Denfeld News

Aug. 7, 2008
Duluth News Tribune

Can modified hot rod format bring old results?
By Jon Nowacki

Driver Greg Anderson was skeptical when a new playoff system was introduced before the 2007 National Hot Rod Association season.

The Duluth native easily would have won his fourth NHRA Pro Stock points title under the previous format, but with the new system, he wound up second to Jeg Coughlin. This year, the NHRA has modified the format again, and drivers such as Anderson couldn’t be happier.

“There were a few complaints about the new style, and to the NHRA’s credit, they listened and straightened it out,” Anderson said. “They made some changes I think everyone is happy about.”

Like NASCAR’s Chase for the Championship, the new system readjusted the points standings after the regular season, with the points leaders separated by 10-point increments. If a driver built a commanding 200-point lead during the regular season, it suddenly was reduced to 10 points over second, 20 over third, etc.

Unlike NASCAR, the NHRA’s Countdown readjusted the points standings twice, leaving four drivers to vie for the points title during the final two races.

This year, however, the field will only reset once — before the NHRA Nationals Sept. 11-14 in Charlotte, N.C. That will leave 10 drivers to vie for the title during the final six races. The series points leader also will receive a 20-point bonus, increasing the lead over the second-place qualifier to 30 points.

“We just felt there should be more of a reward for winning the regular season,” Anderson said. “Before, it was a two-race shootout between four cars, and whoever had the hot car the last two races won it. … I could win 15 races, have a huge lead and lose one of those two races and that would be it.

“But I knew the rules going in and didn’t find a way to get it done. Now, I’ll have no excuse. I certainly feel that six races is enough time to prove you’re the better team.”

Anderson, 47, leads in the season points standings with 1,106 points and a Pro Stock-best five victories, followed by teammate and Wright, Minn., native Jason Line (1,000) and Iron Range native Kurt Johnson (991). Three races remain before Charlotte, starting with the Nationals today through Sunday at Brainerd International Raceway.

Anderson had a Pro Stock-best eight victories in 2007. He understands why NHRA implemented a new system, but knew it needed to be adjusted.

“The NHRA’s goal was to manufacture the most suspense it could for the end of the season,” Anderson said. “They have had cases before where a driver had this humongous lead coming down the stretch and nobody else could mathematically win with three or four races left. I guess that was a little boring for the fans.”

That’s because of drivers such as Anderson, who had an incredible 15 victories in 2004 en route to being named Speed Channel’s Driver of the Year.
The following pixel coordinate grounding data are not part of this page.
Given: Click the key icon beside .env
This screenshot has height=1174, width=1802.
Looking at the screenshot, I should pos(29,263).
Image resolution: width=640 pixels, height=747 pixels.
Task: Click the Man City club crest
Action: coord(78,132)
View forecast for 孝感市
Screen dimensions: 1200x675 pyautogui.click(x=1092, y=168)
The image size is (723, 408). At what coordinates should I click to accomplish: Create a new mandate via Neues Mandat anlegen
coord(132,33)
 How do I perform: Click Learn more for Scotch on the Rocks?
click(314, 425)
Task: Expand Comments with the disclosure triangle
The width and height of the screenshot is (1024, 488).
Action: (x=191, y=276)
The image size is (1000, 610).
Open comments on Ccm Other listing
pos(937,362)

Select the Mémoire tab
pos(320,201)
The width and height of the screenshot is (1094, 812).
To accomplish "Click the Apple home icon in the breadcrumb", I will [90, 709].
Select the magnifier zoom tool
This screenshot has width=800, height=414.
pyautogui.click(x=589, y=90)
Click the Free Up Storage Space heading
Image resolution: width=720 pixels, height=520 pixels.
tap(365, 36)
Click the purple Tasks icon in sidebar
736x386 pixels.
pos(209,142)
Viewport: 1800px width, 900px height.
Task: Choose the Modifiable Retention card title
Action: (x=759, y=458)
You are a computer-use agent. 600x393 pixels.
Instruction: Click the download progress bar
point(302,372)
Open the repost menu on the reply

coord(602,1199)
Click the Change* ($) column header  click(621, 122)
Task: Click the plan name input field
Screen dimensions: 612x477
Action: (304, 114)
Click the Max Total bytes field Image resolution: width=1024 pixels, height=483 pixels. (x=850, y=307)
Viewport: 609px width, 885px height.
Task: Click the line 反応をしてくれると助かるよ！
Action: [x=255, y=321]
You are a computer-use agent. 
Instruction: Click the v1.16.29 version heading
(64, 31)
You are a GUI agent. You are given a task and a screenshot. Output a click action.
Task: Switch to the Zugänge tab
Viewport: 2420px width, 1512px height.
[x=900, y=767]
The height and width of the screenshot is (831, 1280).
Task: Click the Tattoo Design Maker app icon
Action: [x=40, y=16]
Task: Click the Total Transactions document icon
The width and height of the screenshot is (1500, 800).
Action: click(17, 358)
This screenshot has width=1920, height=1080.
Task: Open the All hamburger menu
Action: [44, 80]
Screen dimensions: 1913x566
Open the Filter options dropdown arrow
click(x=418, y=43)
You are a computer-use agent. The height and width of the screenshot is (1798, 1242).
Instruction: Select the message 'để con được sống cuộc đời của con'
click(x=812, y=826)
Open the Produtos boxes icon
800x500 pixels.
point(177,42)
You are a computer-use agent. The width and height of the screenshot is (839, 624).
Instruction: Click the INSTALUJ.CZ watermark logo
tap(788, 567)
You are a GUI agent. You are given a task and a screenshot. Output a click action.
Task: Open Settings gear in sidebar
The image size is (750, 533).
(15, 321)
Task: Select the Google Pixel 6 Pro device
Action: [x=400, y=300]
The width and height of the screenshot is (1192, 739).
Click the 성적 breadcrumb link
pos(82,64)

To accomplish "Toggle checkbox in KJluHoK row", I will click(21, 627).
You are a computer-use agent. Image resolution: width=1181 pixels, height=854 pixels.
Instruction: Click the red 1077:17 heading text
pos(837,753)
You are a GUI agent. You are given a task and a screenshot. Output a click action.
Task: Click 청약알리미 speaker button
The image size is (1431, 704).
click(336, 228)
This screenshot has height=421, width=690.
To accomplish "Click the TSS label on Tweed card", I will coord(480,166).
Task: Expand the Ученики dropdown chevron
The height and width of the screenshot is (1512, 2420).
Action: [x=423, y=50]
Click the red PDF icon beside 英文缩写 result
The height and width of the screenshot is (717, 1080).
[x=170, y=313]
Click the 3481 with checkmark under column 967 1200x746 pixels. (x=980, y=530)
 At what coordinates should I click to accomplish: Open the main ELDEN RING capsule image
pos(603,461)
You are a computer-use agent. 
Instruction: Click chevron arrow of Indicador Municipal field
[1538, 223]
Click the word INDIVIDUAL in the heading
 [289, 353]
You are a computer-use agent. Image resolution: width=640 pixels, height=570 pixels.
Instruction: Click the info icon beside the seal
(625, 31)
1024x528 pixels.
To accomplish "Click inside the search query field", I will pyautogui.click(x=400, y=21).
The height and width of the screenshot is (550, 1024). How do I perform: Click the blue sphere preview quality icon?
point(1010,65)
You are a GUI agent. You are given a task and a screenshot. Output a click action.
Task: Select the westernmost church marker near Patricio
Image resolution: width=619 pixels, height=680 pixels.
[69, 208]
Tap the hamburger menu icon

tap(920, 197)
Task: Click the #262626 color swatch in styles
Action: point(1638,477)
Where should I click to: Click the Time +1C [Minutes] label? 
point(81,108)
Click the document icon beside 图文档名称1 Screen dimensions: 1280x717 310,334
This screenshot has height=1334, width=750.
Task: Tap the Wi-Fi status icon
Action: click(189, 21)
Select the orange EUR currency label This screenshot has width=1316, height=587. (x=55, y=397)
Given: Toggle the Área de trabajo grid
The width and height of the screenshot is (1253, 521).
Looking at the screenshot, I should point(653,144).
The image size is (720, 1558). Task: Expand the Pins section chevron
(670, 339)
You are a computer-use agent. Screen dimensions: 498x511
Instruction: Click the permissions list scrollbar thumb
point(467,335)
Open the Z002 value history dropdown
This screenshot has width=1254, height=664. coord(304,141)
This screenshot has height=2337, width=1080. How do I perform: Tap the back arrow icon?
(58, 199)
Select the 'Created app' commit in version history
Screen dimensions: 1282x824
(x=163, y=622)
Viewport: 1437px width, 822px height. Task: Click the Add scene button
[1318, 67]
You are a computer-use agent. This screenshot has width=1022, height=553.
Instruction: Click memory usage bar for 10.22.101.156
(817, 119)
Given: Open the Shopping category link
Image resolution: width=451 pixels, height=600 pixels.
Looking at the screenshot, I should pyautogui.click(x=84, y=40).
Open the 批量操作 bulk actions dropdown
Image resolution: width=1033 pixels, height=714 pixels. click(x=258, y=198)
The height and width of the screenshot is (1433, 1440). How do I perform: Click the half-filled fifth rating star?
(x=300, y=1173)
“I guess it’s my fault,” Anderson said with a laugh. “I probably created this doggone rule, but now I have to live with it. You know us racers: We try to win every race we go to. That’s our job: To make it one-sided. That’s not how the fans want it, that’s not how the NHRA wants it, but that’s how the drivers want it.”

In Line for a Title?

After winning his only Pro Stock title in 2006, the 39-year-old Line is happy to be contending again after finishing fifth last year. He has drawn criticism for his driving, but said he and Anderson will continue to be hands-on, unlike some drivers who almost focus solely on racing.

“That’s definitely the trend, but Greg and I aren’t good spectators by nature,” Line said. “For us, working on the cars is half the fun. The driving, at least for me, is kind of the bonus. You’re always going to have critics, but I think it’s counterproductive to listen to them. I’m more worried about what the rest of the guys on the team think.”

Safety Measures

NHRA announced that the race distance for the Top Fuel and Funny Car classes would be shortened from the traditional 1,320 feet, or quarter-mile, to 1,000 feet, after the death of Funny Car driver Scott Kalitta on June 21 during qualifying in Englishtown, N.J.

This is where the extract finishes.